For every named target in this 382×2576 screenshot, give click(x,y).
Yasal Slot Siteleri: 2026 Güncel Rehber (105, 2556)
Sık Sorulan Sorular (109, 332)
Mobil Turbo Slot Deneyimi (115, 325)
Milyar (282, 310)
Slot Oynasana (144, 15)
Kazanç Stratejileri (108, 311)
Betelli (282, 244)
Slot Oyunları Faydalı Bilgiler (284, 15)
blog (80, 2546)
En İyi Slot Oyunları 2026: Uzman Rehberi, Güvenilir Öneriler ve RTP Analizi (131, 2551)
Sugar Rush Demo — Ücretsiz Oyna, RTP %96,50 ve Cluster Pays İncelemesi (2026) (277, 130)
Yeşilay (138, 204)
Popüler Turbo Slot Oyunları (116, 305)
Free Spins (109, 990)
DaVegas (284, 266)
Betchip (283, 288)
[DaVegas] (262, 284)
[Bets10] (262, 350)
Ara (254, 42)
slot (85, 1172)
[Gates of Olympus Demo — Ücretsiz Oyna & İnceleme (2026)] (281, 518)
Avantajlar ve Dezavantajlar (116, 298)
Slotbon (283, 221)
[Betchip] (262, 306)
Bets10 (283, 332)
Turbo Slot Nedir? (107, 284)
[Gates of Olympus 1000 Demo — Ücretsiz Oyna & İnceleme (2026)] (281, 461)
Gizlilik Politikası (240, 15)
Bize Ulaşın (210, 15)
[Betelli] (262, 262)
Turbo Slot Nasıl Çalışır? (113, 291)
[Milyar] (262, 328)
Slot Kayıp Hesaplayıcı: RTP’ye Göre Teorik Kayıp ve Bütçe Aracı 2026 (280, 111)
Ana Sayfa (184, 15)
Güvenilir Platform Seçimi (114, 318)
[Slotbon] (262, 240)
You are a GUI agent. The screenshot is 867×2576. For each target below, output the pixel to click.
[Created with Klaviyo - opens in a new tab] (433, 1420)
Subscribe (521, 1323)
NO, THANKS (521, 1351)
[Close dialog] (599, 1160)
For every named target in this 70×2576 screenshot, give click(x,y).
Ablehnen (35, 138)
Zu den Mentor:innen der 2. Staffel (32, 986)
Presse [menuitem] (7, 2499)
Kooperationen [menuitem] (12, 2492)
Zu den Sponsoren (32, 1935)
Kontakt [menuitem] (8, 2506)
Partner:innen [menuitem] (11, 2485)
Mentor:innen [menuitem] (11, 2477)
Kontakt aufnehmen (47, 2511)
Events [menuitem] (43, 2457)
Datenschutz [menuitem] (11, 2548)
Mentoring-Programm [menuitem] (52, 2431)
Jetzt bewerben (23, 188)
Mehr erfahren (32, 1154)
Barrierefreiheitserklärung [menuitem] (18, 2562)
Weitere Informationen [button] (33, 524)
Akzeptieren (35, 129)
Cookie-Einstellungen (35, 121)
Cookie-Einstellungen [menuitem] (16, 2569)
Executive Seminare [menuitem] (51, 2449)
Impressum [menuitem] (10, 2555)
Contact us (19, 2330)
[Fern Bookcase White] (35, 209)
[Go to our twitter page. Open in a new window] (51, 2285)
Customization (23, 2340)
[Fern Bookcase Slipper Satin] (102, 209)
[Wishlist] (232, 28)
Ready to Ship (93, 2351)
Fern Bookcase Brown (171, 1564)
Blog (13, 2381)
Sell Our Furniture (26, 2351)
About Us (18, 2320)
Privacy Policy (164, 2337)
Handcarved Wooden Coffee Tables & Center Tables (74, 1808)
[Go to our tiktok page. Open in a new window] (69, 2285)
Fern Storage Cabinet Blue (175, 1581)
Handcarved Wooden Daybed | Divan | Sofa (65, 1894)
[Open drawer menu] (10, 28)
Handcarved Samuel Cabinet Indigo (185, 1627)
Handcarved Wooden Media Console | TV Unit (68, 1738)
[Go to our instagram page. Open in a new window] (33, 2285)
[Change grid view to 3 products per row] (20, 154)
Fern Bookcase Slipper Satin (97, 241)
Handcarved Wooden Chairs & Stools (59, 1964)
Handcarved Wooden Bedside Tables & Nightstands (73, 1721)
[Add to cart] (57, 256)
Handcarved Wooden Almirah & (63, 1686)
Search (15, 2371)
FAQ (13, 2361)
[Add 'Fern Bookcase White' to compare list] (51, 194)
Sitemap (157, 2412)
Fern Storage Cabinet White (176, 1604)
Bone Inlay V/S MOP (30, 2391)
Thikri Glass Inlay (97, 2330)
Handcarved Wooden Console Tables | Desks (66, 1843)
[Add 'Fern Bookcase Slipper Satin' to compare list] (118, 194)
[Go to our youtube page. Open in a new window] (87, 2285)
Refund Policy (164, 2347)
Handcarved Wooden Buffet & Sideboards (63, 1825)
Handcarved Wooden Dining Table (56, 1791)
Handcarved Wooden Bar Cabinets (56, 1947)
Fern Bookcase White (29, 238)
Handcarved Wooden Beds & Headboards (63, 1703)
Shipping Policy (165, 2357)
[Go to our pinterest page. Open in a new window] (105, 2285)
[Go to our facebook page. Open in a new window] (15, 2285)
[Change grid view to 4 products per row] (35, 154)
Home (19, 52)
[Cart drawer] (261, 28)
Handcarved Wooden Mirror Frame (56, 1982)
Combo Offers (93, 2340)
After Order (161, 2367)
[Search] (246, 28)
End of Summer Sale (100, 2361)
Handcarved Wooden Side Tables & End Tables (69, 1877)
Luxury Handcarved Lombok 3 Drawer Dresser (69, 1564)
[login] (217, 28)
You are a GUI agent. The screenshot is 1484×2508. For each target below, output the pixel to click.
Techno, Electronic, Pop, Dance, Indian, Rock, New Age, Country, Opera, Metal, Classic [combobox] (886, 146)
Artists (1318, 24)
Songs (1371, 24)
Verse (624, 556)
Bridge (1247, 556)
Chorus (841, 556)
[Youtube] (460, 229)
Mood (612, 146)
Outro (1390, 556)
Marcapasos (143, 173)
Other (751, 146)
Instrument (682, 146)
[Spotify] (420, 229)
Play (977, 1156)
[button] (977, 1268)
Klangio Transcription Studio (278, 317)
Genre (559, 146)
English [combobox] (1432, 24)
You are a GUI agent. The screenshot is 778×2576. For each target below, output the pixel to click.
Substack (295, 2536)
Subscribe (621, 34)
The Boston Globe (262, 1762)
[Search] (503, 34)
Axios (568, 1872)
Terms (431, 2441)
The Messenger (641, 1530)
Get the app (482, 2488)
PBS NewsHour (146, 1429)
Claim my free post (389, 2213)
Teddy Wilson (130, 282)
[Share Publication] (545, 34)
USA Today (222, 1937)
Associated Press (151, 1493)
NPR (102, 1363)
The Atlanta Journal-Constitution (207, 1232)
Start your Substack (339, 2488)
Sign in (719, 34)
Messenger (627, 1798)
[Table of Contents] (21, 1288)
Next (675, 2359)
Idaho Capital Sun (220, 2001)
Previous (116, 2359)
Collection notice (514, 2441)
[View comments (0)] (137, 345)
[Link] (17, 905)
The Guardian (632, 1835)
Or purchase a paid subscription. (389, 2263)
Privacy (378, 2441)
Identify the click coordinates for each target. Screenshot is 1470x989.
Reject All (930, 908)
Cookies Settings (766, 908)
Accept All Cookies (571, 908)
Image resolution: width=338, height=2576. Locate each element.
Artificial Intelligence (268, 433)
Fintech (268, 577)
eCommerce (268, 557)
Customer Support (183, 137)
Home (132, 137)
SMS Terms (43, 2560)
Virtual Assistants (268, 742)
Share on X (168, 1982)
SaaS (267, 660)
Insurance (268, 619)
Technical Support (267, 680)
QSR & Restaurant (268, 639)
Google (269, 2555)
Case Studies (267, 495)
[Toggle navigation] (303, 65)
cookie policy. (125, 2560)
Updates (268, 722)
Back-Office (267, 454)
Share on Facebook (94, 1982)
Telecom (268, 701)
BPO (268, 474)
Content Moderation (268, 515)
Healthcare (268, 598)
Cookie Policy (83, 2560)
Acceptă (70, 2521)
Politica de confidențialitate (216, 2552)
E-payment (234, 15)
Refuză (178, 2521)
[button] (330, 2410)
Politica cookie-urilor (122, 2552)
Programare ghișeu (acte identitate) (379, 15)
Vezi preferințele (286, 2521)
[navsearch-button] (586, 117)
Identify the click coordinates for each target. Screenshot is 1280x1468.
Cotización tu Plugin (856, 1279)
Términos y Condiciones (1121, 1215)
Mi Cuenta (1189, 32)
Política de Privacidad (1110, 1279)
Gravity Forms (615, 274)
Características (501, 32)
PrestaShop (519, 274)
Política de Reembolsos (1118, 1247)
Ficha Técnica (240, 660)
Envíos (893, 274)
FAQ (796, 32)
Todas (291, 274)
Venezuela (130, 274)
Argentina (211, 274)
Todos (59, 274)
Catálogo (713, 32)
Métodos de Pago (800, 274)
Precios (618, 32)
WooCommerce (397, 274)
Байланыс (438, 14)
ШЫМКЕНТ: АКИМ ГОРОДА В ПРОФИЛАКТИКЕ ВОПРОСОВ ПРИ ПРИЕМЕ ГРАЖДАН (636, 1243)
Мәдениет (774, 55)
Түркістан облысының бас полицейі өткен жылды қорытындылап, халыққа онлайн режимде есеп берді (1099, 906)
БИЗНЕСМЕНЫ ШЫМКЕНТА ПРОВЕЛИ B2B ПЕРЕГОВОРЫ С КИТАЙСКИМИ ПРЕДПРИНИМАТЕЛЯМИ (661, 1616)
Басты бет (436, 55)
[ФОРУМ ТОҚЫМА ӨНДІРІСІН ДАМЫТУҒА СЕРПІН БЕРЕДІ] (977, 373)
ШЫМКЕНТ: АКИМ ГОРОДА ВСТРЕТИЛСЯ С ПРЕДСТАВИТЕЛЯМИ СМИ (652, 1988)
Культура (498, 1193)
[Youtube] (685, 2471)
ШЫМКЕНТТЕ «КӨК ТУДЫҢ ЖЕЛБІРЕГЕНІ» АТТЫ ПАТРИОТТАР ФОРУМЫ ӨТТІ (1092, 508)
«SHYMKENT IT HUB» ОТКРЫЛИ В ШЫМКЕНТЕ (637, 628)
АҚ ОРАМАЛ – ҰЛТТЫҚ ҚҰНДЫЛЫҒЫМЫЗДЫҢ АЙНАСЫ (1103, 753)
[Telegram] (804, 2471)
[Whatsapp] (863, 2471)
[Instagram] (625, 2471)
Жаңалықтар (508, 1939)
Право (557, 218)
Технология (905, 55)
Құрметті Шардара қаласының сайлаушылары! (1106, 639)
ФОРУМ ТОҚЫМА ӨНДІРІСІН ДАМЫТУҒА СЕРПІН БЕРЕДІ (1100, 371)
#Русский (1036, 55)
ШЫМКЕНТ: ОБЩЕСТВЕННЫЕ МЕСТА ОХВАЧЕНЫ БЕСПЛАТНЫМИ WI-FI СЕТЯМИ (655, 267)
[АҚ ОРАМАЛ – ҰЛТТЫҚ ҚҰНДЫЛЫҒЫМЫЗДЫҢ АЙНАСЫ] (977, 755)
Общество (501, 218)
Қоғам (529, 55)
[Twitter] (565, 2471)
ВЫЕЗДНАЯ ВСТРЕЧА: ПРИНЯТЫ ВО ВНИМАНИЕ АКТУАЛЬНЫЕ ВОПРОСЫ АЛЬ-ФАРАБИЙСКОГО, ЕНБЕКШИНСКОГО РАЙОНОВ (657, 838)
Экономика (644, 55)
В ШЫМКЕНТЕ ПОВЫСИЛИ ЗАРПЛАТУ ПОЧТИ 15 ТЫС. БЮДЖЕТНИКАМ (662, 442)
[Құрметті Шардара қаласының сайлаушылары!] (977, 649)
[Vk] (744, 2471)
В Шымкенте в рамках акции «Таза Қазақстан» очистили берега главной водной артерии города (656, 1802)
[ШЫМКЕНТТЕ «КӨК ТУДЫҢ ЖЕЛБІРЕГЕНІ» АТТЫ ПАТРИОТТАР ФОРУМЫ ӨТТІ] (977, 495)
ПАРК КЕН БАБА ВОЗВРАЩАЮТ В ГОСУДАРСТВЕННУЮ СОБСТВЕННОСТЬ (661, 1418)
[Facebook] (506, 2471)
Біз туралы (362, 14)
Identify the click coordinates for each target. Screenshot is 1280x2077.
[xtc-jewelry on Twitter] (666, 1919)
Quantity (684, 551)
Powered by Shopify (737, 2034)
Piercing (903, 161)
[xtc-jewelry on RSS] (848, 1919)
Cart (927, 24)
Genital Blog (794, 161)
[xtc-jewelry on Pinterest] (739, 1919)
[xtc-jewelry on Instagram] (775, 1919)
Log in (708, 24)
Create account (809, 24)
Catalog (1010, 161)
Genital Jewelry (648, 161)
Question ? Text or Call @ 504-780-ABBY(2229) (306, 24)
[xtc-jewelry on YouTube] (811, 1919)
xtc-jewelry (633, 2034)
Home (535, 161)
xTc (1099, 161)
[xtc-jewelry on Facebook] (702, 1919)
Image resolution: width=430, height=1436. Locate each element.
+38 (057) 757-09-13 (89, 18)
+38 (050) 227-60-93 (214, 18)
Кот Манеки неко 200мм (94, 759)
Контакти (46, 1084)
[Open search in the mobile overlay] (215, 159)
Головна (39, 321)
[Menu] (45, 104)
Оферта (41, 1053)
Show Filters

## WORK INSTRUCTIONS
Taking the entries above, write out exactly each line from the one holding "Handcarved Samuel Cabinet Indigo (185, 1627)" to the one holding "FAQ (13, 2361)", both included, and stop there.

## FINISHED EXERCISE
Handcarved Samuel Cabinet Indigo (185, 1627)
Handcarved Wooden Media Console | TV Unit (68, 1738)
[Go to our instagram page. Open in a new window] (33, 2285)
[Change grid view to 3 products per row] (20, 154)
Fern Bookcase Slipper Satin (97, 241)
Handcarved Wooden Chairs & Stools (59, 1964)
Handcarved Wooden Bedside Tables & Nightstands (73, 1721)
[Add to cart] (57, 256)
Handcarved Wooden Almirah & (63, 1686)
Search (15, 2371)
FAQ (13, 2361)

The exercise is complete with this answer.